─── DATA ENTRIES
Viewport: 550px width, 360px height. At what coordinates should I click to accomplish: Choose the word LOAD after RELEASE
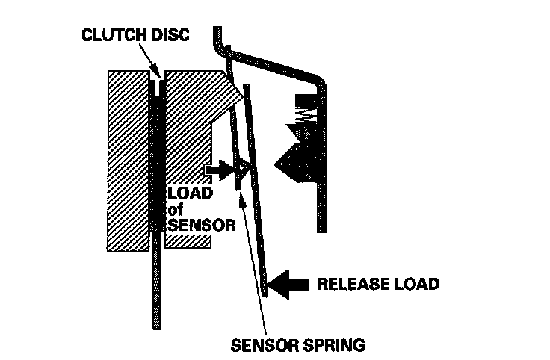click(418, 284)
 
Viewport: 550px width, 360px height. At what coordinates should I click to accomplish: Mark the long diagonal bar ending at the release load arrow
click(256, 187)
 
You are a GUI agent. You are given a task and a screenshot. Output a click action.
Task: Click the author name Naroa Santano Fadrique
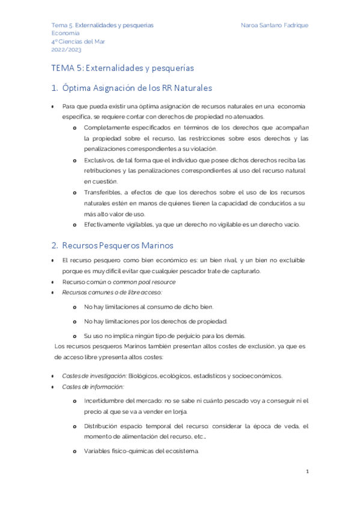point(274,25)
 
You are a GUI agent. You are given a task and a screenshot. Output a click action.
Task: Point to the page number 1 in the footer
point(307,472)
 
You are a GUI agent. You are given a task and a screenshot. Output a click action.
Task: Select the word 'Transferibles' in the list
point(102,192)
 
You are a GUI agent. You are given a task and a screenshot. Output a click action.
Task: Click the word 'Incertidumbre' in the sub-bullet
point(105,399)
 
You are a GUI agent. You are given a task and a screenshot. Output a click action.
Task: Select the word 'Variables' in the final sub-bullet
point(97,450)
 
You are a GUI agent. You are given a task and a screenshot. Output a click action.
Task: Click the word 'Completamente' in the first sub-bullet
point(108,127)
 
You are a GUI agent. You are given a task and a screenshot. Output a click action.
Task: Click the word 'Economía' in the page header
point(65,33)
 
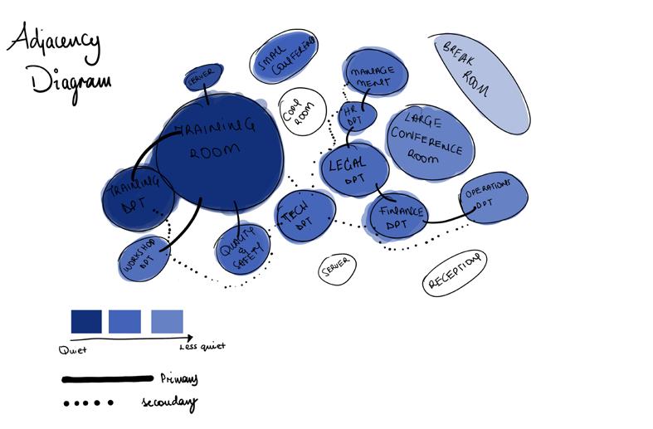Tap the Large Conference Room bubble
[x=430, y=141]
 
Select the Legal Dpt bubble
[x=354, y=169]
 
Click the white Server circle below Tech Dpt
[x=335, y=267]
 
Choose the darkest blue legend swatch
[x=86, y=321]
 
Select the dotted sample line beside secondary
[x=87, y=404]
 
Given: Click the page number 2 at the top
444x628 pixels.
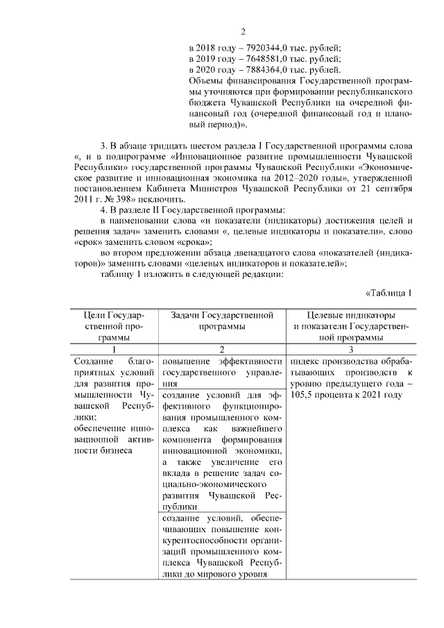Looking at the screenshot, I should pos(243,31).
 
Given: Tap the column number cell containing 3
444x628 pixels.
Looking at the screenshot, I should pos(350,350).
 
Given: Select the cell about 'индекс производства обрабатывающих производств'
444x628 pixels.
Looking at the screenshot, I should pos(350,377).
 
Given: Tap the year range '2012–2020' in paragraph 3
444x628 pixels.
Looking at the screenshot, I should pos(244,178).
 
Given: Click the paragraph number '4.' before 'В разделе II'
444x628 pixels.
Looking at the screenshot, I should pos(105,210).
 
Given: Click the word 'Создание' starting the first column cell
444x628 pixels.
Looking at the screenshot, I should pos(94,362).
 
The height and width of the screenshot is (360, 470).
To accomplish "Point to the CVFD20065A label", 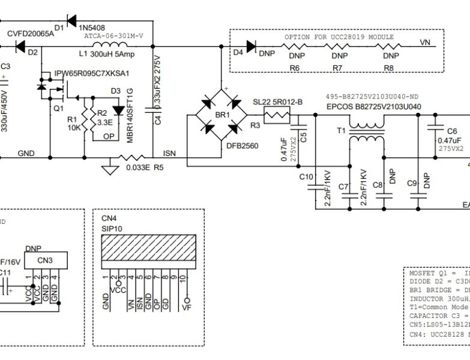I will click(30, 34).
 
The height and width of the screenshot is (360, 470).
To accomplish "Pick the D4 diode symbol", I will click(250, 44).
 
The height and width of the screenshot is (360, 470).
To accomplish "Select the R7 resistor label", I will click(337, 68).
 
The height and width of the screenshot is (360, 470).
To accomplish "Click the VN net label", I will click(425, 43).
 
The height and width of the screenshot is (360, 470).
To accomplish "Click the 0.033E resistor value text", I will click(138, 168).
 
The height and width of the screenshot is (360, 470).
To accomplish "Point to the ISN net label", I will click(169, 154).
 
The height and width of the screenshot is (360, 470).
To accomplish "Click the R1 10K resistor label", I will click(73, 124).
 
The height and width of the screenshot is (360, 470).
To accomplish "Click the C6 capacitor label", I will click(451, 131).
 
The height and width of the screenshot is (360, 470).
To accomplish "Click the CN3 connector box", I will click(45, 260).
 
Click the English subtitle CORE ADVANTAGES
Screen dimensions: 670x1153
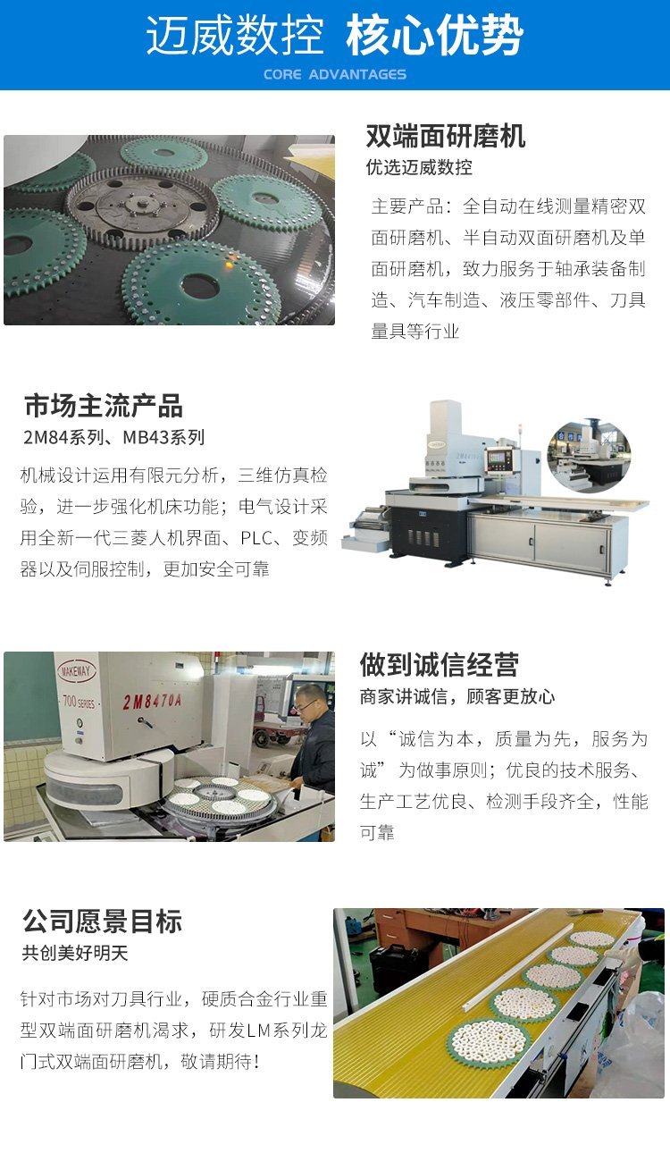(x=334, y=74)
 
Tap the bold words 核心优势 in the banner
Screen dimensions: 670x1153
(x=435, y=35)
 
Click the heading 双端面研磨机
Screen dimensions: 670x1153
(x=445, y=136)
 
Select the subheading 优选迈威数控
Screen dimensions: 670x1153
(x=419, y=167)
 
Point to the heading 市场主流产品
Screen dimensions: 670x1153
(x=104, y=406)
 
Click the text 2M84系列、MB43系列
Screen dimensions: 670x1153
(x=114, y=438)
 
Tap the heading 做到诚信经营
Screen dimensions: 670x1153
(x=439, y=664)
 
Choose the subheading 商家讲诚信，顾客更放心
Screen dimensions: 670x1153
(x=457, y=696)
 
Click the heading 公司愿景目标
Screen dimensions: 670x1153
(x=102, y=922)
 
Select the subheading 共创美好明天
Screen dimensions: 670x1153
(x=75, y=954)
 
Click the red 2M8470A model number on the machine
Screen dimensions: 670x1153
(x=152, y=701)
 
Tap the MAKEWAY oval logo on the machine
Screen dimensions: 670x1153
(x=76, y=671)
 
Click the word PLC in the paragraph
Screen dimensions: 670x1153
(x=256, y=538)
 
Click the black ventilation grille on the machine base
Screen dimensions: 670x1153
(x=423, y=538)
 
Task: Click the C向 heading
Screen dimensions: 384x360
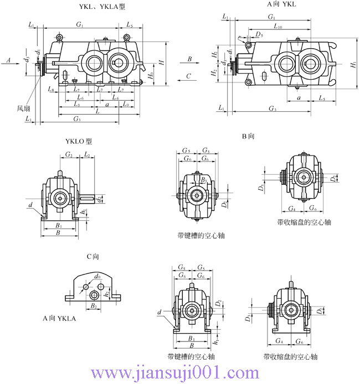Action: click(92, 256)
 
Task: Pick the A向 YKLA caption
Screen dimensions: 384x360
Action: click(59, 319)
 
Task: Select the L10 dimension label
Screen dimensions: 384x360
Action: click(278, 27)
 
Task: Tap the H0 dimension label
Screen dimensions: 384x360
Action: click(152, 75)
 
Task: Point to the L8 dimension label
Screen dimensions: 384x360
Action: click(50, 89)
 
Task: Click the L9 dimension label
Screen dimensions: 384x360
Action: click(126, 104)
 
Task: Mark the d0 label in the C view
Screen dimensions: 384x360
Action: click(97, 276)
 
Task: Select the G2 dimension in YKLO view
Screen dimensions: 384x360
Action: click(69, 155)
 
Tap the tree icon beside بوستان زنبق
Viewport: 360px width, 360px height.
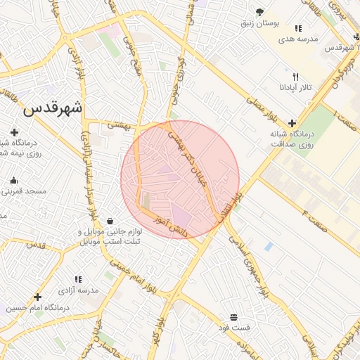tap(259, 12)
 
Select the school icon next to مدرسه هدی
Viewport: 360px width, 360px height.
tap(298, 29)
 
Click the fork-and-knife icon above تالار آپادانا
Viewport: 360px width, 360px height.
tap(295, 77)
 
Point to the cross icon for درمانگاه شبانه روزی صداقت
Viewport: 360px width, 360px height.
tap(292, 123)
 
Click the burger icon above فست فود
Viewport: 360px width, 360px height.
tap(233, 317)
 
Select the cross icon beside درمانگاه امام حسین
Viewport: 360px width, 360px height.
tap(38, 296)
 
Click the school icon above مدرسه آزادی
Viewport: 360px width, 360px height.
tap(77, 279)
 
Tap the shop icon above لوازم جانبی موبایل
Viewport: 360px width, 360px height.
tap(109, 221)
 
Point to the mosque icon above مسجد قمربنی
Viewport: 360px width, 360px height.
tap(13, 180)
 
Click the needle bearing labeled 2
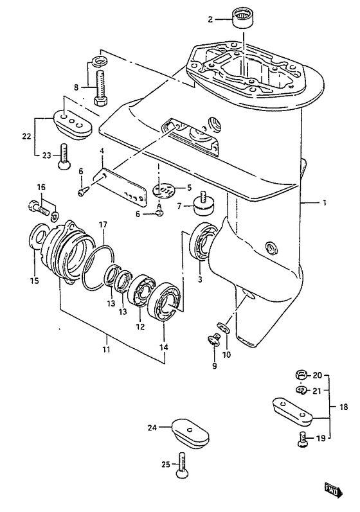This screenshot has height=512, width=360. pyautogui.click(x=243, y=19)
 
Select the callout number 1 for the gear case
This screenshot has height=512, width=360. pyautogui.click(x=324, y=203)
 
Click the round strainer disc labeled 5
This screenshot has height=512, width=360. pyautogui.click(x=164, y=190)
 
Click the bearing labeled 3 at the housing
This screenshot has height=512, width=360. pyautogui.click(x=202, y=242)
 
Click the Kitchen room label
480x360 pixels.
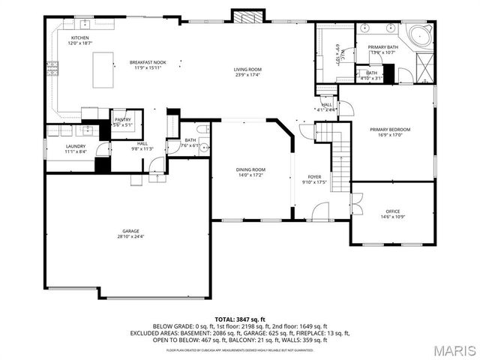point(80,38)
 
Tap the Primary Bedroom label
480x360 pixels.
point(390,129)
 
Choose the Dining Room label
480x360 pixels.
point(250,170)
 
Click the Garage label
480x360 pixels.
point(131,231)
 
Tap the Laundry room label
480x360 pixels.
point(75,146)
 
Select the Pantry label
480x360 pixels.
point(122,120)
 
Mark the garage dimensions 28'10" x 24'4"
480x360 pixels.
point(131,237)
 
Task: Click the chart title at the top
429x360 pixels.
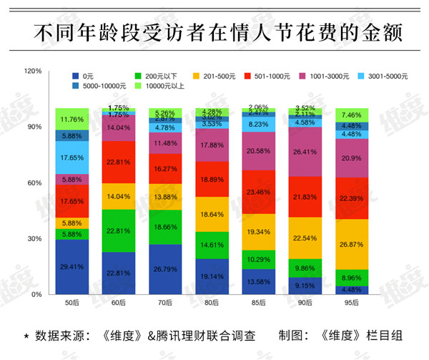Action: coord(214,32)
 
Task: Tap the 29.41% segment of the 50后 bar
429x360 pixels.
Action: coord(72,266)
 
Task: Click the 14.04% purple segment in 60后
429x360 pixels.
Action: coord(119,128)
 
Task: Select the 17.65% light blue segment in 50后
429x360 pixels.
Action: coord(72,157)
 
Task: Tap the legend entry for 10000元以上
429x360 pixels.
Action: coord(158,86)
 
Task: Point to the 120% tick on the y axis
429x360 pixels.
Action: coord(33,72)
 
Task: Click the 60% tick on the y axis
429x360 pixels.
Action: coord(34,183)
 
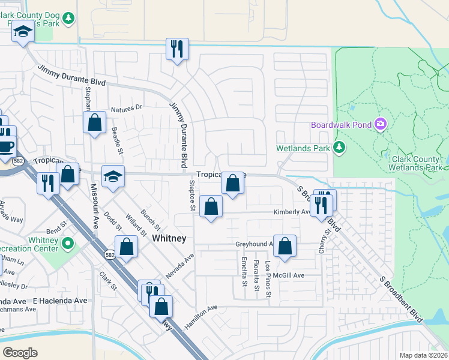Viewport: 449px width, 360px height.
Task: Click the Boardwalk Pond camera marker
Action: tap(379, 124)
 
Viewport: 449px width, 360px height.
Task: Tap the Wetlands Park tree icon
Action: tap(339, 148)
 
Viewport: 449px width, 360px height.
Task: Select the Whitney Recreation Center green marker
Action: tap(68, 244)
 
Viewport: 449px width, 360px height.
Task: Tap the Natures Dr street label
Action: tap(125, 108)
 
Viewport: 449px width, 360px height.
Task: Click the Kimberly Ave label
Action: tap(291, 212)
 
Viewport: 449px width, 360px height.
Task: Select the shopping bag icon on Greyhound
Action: tap(285, 245)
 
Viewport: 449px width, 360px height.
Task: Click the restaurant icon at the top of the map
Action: tap(177, 49)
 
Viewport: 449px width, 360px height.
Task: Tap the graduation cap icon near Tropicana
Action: tap(112, 176)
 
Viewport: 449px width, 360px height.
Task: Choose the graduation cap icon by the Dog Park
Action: tap(23, 31)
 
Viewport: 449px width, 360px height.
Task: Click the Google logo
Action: tap(20, 352)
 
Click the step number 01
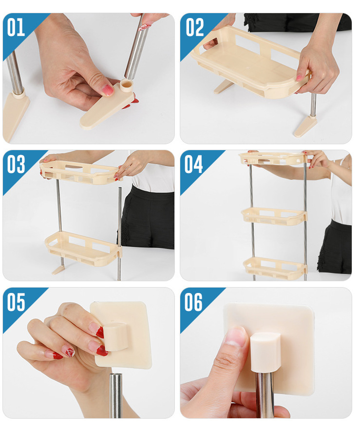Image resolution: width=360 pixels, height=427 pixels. click(x=16, y=27)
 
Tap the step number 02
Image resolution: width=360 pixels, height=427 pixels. click(x=195, y=27)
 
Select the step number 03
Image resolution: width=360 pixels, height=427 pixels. click(x=16, y=164)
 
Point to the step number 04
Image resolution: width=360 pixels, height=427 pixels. click(x=194, y=164)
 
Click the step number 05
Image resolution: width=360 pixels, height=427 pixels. click(x=16, y=302)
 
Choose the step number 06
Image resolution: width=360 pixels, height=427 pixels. click(x=193, y=302)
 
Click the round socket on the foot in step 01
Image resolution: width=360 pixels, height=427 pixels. click(x=126, y=85)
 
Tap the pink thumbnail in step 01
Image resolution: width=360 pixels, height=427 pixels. click(x=108, y=90)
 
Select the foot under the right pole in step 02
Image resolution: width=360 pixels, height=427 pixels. click(x=305, y=126)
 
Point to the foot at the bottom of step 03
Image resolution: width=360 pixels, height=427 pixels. click(x=58, y=270)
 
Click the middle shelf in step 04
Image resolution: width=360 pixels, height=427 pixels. click(x=274, y=216)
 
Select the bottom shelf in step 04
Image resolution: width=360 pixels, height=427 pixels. click(x=274, y=268)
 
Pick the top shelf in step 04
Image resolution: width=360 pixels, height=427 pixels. click(x=273, y=158)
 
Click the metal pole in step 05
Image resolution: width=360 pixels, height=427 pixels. click(x=115, y=395)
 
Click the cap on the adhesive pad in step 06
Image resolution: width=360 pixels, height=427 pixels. click(x=265, y=352)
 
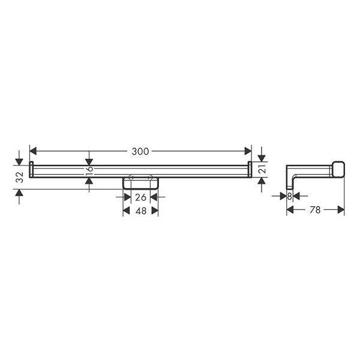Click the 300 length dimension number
click(x=140, y=151)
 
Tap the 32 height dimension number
click(x=19, y=176)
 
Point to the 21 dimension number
click(x=262, y=170)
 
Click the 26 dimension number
click(x=140, y=197)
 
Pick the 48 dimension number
click(x=140, y=211)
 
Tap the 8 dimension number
click(x=289, y=196)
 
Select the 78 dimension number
click(x=315, y=210)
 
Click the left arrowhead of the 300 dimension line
click(x=34, y=151)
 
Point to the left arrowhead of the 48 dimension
click(x=127, y=211)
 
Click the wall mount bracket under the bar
click(x=140, y=183)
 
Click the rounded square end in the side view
click(x=338, y=169)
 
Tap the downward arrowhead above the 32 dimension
click(x=19, y=158)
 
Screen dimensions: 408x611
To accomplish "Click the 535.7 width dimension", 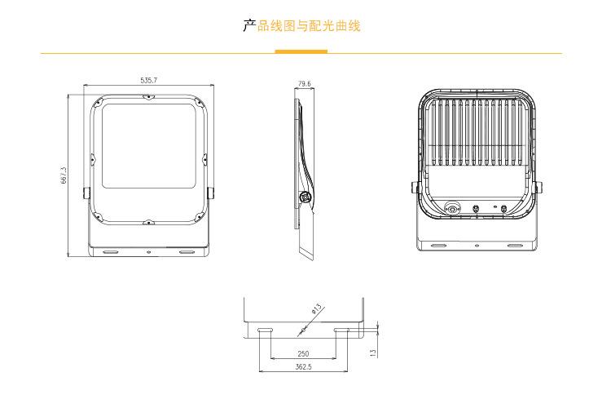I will (149, 80).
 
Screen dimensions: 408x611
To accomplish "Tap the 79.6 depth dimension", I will (304, 83).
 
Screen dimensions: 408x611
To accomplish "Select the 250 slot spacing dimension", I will (303, 354).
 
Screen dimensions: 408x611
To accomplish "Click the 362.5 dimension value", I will (303, 368).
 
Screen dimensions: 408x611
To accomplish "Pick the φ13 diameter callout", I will (316, 310).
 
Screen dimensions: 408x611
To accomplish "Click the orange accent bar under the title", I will (301, 51).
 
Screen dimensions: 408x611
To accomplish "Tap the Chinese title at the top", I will (301, 26).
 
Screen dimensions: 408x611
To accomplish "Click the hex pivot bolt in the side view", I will (306, 196).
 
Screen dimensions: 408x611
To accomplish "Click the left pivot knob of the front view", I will (86, 193).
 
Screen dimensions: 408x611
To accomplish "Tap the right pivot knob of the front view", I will (212, 193).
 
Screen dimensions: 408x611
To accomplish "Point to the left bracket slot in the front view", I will (110, 251).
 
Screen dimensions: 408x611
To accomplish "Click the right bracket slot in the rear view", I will (515, 244).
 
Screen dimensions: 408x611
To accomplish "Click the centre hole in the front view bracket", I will (148, 251).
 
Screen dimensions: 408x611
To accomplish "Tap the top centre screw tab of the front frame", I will (148, 98).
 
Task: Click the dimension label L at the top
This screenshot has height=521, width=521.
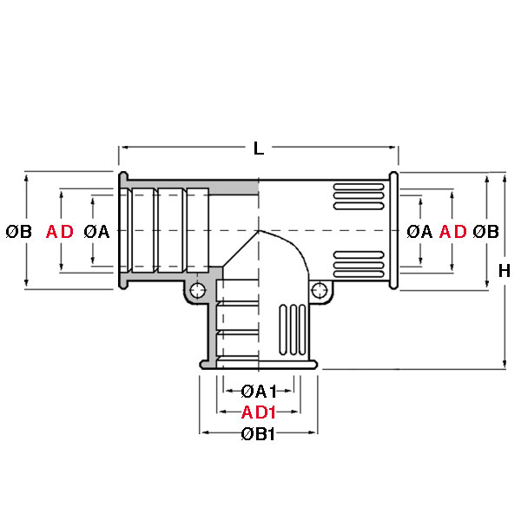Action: click(x=259, y=148)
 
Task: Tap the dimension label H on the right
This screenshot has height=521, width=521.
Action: click(x=504, y=271)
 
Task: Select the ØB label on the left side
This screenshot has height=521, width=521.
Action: click(x=19, y=232)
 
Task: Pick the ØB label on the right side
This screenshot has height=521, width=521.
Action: click(x=485, y=232)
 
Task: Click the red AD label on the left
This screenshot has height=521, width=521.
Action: click(x=60, y=232)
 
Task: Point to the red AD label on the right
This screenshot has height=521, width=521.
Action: click(x=453, y=232)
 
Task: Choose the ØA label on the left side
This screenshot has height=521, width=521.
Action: click(x=96, y=232)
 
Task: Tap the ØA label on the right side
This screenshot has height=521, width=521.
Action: click(x=419, y=232)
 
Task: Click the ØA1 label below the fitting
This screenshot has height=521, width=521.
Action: click(x=259, y=392)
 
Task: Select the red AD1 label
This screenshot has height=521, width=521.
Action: click(x=259, y=412)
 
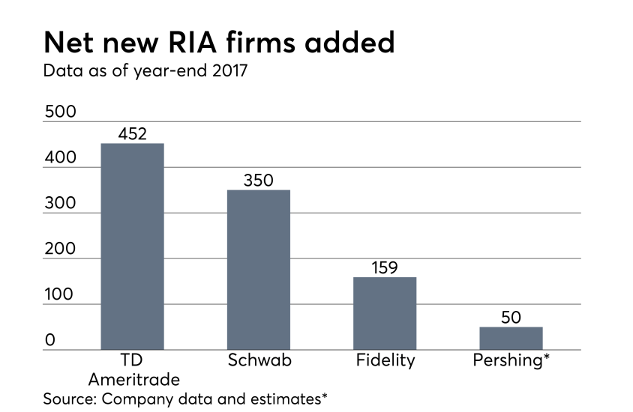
──────
- [WHAT THE TASK REQUIRES]: Put every line from the start of the items through the line containing "point(102,192)", that line included, into a JSON list of strings with one string per line. Skip blank lines and leave the pictures out.

- [WRITTEN SOLUTION]:
[
  "Viewport: 550px width, 360px height. At what coordinates should I click to accomplish: Choose the word LOAD after RELEASE",
  "click(418, 284)",
  "Viewport: 550px width, 360px height. At what coordinates should I click to accomplish: Mark the long diagonal bar ending at the release load arrow",
  "click(256, 187)",
  "You are a GUI agent. You are given a task and a screenshot. Output a click action.",
  "Task: Click the author name Naroa Santano Fadrique",
  "point(274,25)",
  "You are a GUI agent. You are given a task and a screenshot. Output a click action.",
  "Task: Point to the page number 1 in the footer",
  "point(307,472)",
  "You are a GUI agent. You are given a task and a screenshot. Output a click action.",
  "Task: Select the word 'Transferibles' in the list",
  "point(102,192)"
]